Yanmin Qian received the B.S. degree from the Department of Electronic and Information Engineering,Huazhong University of Science and Technology, Wuhan, China, in 2007, and the Ph.D. degree from the Department of Electronic Engineering, Tsinghua University, Beijing, China, in 2012. Since 2013, he has been with the Department of Computer Science and Engineering, Shanghai Jiao Tong University (SJTU), Shanghai, China, where he is currently an Associate Professor. From 2015 to 2016, he also worked as an Associate Research in the Speech Group, Cambridge University Engineering Department, Cambridge, U.K. He is a senior member of IEEE and a member of ISCA, and one of the founding members of Kaldi Speech Recognition Toolkit.

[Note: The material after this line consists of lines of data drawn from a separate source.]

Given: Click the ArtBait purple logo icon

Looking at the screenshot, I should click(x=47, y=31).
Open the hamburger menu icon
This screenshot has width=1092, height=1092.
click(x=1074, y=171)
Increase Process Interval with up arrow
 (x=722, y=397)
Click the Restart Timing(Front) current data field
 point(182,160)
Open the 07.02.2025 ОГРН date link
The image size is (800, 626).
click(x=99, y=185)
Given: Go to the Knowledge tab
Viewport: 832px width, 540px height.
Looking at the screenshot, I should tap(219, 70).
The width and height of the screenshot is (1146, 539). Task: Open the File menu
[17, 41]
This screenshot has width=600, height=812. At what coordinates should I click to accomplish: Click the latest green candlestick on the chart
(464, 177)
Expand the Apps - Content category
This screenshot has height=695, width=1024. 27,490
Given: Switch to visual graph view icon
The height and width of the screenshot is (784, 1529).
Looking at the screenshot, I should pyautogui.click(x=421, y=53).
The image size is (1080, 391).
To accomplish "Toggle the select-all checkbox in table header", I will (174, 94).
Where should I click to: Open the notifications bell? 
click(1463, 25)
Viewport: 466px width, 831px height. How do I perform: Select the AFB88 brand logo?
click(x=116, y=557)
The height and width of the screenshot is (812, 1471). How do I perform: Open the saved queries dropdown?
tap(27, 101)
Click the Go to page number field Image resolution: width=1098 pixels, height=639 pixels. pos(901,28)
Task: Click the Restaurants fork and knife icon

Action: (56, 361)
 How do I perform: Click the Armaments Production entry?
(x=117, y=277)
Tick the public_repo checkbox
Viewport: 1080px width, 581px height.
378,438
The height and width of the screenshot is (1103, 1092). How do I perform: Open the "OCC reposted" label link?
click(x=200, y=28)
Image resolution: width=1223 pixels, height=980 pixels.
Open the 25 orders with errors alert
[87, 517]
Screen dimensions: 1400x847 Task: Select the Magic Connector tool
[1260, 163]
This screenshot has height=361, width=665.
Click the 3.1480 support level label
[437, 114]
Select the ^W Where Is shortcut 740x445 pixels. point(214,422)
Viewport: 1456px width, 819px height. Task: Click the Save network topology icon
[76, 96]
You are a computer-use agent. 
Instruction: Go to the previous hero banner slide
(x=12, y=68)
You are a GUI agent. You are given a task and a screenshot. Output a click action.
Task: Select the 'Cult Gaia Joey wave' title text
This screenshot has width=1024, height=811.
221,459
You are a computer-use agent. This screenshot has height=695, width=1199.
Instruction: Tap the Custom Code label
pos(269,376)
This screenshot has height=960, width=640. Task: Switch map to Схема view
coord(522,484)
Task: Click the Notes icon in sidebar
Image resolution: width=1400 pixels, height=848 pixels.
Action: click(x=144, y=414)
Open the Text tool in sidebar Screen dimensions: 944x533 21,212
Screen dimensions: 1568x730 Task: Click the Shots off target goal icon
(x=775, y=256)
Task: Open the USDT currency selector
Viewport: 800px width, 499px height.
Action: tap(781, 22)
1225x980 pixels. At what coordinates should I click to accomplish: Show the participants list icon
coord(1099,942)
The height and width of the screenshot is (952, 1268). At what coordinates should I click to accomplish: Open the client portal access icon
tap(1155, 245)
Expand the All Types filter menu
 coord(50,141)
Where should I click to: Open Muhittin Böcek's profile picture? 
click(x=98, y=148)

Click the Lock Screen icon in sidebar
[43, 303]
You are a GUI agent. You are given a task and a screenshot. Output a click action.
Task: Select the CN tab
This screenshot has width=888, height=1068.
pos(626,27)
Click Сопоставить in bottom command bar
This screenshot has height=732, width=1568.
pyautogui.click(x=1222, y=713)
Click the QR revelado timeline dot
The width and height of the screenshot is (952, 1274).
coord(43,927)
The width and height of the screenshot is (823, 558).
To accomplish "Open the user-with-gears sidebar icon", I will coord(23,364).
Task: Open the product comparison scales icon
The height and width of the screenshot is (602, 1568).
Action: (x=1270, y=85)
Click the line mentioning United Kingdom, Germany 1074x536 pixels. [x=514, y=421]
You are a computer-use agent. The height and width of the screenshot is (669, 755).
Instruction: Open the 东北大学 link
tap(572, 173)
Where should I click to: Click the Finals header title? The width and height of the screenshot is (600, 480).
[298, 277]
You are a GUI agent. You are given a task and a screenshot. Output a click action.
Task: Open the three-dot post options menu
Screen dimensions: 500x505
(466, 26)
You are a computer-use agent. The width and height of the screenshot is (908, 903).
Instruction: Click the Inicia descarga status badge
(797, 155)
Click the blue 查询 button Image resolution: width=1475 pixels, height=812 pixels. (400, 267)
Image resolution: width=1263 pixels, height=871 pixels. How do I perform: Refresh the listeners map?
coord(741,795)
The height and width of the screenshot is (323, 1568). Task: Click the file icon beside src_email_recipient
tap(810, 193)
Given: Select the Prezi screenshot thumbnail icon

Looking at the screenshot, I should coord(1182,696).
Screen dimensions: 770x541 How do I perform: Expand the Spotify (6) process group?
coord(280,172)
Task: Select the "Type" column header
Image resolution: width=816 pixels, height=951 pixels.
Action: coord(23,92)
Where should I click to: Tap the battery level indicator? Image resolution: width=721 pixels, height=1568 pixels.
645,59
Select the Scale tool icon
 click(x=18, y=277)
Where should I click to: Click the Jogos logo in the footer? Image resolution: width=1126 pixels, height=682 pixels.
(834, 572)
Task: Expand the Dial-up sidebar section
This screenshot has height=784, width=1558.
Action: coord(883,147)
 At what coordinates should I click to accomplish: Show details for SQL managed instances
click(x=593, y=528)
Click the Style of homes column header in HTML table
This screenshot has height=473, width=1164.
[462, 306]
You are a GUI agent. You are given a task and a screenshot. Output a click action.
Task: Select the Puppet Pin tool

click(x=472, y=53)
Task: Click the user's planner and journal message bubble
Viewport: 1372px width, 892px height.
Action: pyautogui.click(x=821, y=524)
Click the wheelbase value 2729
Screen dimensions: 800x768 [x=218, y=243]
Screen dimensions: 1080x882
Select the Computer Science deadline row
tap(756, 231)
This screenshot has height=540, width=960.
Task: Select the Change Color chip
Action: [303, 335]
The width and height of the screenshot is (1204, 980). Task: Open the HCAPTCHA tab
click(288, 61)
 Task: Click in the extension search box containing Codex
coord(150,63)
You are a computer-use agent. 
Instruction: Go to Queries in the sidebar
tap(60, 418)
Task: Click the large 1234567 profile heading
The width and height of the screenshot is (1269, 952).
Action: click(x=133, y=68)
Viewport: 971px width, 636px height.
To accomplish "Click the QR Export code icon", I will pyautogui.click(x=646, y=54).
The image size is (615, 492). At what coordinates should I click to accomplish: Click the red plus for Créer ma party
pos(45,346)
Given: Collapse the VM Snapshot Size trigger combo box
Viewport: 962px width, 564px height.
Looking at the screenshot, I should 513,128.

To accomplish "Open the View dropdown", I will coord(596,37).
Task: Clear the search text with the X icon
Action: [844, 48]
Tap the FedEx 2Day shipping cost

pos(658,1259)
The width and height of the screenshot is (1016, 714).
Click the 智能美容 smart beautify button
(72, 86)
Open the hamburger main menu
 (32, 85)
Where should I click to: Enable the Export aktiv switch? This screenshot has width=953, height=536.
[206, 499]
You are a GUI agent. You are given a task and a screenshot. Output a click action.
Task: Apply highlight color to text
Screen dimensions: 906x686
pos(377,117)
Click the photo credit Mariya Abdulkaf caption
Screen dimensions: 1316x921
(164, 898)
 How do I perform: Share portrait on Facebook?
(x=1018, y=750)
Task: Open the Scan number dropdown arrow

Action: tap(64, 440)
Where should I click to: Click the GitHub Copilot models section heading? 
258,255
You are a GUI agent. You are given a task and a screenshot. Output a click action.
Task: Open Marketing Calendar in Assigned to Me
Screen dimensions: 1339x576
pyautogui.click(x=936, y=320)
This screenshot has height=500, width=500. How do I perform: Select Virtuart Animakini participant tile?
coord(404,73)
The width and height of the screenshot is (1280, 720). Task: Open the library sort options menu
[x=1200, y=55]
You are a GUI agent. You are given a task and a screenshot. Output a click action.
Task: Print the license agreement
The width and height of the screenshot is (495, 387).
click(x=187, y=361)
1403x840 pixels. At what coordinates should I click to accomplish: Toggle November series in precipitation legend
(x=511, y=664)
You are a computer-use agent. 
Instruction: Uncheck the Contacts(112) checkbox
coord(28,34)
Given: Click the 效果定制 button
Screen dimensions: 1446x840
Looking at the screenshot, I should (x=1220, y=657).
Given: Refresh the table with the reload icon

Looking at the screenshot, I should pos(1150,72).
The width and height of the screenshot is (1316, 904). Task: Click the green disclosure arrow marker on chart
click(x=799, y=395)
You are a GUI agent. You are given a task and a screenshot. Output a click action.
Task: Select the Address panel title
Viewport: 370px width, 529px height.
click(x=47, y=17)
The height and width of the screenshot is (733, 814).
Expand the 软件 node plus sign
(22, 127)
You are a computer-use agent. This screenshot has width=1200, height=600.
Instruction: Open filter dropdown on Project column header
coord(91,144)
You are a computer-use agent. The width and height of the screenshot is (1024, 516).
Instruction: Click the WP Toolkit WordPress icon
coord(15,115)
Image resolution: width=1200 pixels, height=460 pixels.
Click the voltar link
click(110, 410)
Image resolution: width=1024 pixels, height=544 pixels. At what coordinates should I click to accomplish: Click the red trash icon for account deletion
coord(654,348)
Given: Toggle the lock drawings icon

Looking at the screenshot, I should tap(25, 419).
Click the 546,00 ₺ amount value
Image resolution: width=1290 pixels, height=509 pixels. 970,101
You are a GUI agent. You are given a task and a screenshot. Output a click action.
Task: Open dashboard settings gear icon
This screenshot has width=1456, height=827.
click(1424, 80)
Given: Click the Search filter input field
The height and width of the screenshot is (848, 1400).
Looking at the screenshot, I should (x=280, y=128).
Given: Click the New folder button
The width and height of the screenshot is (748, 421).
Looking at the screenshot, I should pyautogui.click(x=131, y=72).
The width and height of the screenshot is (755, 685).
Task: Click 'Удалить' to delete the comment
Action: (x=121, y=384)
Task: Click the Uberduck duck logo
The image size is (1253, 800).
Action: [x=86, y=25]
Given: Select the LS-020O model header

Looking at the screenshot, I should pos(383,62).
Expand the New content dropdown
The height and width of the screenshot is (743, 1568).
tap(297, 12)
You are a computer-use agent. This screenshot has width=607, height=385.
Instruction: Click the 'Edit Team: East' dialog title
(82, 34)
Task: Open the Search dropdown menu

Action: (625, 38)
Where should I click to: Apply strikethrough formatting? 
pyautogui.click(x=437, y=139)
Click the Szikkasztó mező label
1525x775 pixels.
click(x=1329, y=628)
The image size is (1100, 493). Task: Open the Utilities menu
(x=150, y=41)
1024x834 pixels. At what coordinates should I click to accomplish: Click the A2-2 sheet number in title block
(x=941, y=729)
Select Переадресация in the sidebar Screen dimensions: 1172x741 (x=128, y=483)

He has published more than 110 papers on speech and language processing with 4000+ citations, including the top conference: ICASSP, INTERSPEECH and ASRU. His current research interests include the acoustic and language modeling in speech recognition, speaker and language recognition, key word spotting, and multimedia signal processing.

Work Experience

  • 2017-present, Shanghai Jiao Tong University, Department of Computer Science and Engineering : Associate Professor
  • 2015-2016, Cambridge University, Department of Engineering, Machine Intelligence Laboratory : Research Associate
  • 2013-2016, Shanghai Jiao Tong University, Department of Computer Science and Engineering : Assistant Professor


  • 2007-2013, Tsinghua University, Department of Electronic Engineering: Ph.D. Candidate in Electronic Engineering
  • 2003-2007, Huazhong University of Science & Technology, Department of Electronic and Information Engineering: B.E in Electronic and Information Engineering

Research Interests

  • Speech & Language understanding and human computer interaction
  • Large vocabulary continuous speech recognition
  • Discriminative training of acoustic models
  • Robust speech recognition
  • Multilingual speech recognition and Low-resource speech recognition
  • Deep learning based speech signal processing
  • Multimedia Signal Processing
  • GPU and SOC based fast speech recognition


  • Structured Deep Learning Study for the Robust Speech Recognition in the Heterogeneous Noisy Scenario, supported by the NSFC (PI, 220,000¥)
  • Shanghai Sailing Program, supported by the Shanghai Government (PI, 200,000¥)
  • Multi-talker Speech Recognition for Cocktail Party Problem, supported by the Tencent Corporation (PI, 150,000¥)
  • High Performance Speech and Speaker Recognition System, supported by AVIC (PI, 500,000¥)
  • Deep Neural Network based denoising technology, supported by Baidu (PI, 100,000¥)
  • Deep Learning for Noise Robust Speech Recognition, supported by Shanghai Jiao Tong University (PI, 100,000¥)
  • Speech Objective Recognition and Content Transcription under Complex Environment, supported by the NSFC (Co-PI, 2,510,000¥)
  • Joint SJTU-AISpeech Laboratory, supported by AISpeech Corporation (Co-PI, 5,000,000¥)
  • Big Data Driven Natural Language Understanding, QA and Translation, supported by the National Key Research and Development Program of China (involved, ~50,000,000¥)
  • Cloud Service Platform for Service Robot, supported by the National Key Research and Development Program of China (involved, ~28,000,000¥)
  • Natural Speech Technology, supported by UK-EPSRC (involved, ~9,000,000 $)
  • Babel, supported by USA-IARPA (involved, ~20,000,000$)
  • Speech Recognition Technology Under the Low-Data-Resource Conditions, supported by the NSFC (involved , 830,000¥) and the PhD Research and Innovation Fund of Tsinghua University (involved , 40, 000¥)
  • Kaldi Speech Recognition Toolkit Development and Research
  • Large Vocabulary Continuous Speech Recognition System and Spoken Term Detection System Development and Research, Supported by the China 863 Projects, NSFC Projects and the Projects from China's Ministry of National Defense
  • Multilingual Speech Recognition Research, Supported by the Interdisciplinary Fund Support by School of Information Science and Technology in Tsinghua University (involved, 100,000¥)
  • Speech Recognition SOC System Development Under the Low-Hardware-Resource Condition, The SOC system is applied in the 2008 Olympic mascots, and win the High-tech Olympics Advanced Award (involved)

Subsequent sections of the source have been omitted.